Figure 7.

Genetic interactions between Dynamin and AJ components. (A and B) Effect of Rab5DN on the formation of wound edge AJ bulbs. (A) Representative images of control and Rab5DN-expressing embryos prewounding (Pre) and at the indicated time points after wounding. Note the presence (control) and absence (Rab5DN) of AJ bulbs at wound edge (arrowheads). The images of Rab5DN embryos were enhanced to highlight the shape of wound edge junctions. W indicates position of wound. (B) Quantification of AJ bulb formation over the course of wound healing in control and Rab5DN-expressing embryos, measured as described in Materials and methods. n = 6 or 7 embryos.

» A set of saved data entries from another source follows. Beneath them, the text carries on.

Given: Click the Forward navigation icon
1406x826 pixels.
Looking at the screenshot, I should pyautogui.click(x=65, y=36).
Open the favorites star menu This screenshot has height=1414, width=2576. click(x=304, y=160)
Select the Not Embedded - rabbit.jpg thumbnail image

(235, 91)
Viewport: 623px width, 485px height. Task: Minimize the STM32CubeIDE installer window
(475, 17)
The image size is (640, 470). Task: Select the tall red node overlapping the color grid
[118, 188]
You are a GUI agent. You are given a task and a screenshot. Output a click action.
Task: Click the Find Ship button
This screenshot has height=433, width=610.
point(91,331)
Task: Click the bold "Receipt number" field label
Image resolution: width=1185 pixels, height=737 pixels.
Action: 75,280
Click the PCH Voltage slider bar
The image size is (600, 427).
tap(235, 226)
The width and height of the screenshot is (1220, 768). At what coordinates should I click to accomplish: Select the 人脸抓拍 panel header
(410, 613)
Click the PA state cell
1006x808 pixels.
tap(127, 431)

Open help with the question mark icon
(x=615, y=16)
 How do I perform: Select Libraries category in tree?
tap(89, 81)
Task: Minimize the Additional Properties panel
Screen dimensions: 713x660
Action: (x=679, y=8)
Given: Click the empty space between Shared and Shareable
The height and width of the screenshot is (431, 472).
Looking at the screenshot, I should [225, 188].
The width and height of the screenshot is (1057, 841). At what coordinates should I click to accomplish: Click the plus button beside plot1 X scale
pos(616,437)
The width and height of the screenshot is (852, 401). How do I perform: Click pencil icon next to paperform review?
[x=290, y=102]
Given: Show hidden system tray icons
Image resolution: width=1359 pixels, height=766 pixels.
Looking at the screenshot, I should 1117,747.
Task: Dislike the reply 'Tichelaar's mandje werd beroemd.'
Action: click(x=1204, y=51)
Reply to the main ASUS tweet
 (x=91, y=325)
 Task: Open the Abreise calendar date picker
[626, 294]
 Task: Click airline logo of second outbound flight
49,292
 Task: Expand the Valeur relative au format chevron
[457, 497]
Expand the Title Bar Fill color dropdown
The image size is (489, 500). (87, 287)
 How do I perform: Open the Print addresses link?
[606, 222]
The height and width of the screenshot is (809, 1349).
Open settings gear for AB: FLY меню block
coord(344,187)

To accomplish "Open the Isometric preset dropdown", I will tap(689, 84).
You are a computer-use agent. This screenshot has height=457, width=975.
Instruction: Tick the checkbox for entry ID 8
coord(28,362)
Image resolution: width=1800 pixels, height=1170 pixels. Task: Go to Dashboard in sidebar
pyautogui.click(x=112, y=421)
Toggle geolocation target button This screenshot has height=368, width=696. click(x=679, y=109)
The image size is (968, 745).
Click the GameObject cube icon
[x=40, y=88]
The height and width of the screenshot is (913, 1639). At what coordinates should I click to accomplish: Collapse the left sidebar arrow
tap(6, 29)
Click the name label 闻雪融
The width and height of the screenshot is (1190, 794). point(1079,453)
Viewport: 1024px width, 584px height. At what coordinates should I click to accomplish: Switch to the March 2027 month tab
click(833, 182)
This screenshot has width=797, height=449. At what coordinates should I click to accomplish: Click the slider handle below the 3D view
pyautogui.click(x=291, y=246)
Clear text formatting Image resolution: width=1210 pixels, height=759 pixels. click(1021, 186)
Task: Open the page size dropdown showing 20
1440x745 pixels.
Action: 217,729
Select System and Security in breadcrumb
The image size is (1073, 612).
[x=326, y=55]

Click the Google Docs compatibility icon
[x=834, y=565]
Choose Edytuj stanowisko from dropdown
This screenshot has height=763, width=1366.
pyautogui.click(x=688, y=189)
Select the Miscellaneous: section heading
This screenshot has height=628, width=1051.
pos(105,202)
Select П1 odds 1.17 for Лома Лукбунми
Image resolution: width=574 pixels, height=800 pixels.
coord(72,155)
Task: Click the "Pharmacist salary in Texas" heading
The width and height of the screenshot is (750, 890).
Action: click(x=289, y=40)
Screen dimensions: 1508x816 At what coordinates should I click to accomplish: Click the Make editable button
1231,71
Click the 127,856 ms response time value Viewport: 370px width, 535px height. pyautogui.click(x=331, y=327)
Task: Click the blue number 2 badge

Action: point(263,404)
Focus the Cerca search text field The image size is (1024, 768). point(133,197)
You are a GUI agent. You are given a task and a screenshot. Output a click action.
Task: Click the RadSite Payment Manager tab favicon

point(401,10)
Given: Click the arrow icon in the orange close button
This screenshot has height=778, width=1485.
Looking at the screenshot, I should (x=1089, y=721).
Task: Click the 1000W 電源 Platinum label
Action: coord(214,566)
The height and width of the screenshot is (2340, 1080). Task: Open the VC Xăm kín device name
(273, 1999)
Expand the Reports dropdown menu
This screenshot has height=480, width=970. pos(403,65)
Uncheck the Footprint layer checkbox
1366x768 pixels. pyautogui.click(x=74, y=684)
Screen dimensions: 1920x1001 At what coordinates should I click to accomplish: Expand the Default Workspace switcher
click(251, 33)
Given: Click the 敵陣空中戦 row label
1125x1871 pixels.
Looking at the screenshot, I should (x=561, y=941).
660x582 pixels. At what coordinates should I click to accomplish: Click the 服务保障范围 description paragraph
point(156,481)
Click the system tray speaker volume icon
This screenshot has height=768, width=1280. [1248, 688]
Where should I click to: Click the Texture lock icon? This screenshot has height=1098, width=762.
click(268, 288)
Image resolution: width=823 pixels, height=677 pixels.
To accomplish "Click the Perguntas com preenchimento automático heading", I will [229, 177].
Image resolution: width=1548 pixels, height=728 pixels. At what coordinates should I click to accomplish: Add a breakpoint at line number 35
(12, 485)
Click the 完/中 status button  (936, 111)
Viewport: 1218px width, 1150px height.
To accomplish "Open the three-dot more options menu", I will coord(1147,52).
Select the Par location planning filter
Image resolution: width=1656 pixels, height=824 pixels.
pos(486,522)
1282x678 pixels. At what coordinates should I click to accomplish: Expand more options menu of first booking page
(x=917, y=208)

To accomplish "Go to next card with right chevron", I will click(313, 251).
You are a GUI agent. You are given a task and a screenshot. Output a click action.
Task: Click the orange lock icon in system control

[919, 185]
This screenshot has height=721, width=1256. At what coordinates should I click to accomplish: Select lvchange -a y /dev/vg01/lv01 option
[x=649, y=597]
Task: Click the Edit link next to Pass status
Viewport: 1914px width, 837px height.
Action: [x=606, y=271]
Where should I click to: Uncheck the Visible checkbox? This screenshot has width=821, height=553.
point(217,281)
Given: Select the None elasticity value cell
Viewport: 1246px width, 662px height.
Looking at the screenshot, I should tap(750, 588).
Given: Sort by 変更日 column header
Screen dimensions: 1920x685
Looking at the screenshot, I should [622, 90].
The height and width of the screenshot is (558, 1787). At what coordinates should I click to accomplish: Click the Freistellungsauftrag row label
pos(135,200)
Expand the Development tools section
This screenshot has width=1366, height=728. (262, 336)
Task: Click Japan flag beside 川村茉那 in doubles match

Each image contained 3–23 wound edge junctions. (C and D) Analysis of the wound healing of zygotic homozygous shg mutant embryos. (C) Representative images of F-actin visualized using GFP-Moesin in embryos with indicated genotype at indicated time points. (D) Normalized wound area and the formation of actin puncta, cable, and protrusions in embryos of the indicated genotypes were quantified and plotted (left to right, respectively). n = 5–27 embryos. (E) Analysis of the effect on wound closure and wound edge actin remodeling of loss of one copy of shg in a wild-type (control) or shi² background. Normalized wound area and the formation of actin puncta, cable, and protrusions in embryos of the indicated genotypes were quantified and plotted (left to right, respectively). n = 8–22 embryos. (F) Analysis of the effect on wound closure (left two graphs, n = 15–20), and wound edge actin remodeling (right two graphs) of loss of both maternal and zygotic p120ctn (p120def) from wild-type (control) or shi² embryos. Normalized wound area and the formation of actin cable and protrusions in embryos of the indicated genotypes were quantified and plotted. All experiments were performed at 25°C. Time points indicate time after wounding (minutes and seconds). Bars indicate the means ± SEM of all plotted values. Bars: (A) 5 µm; (C) 10 µm.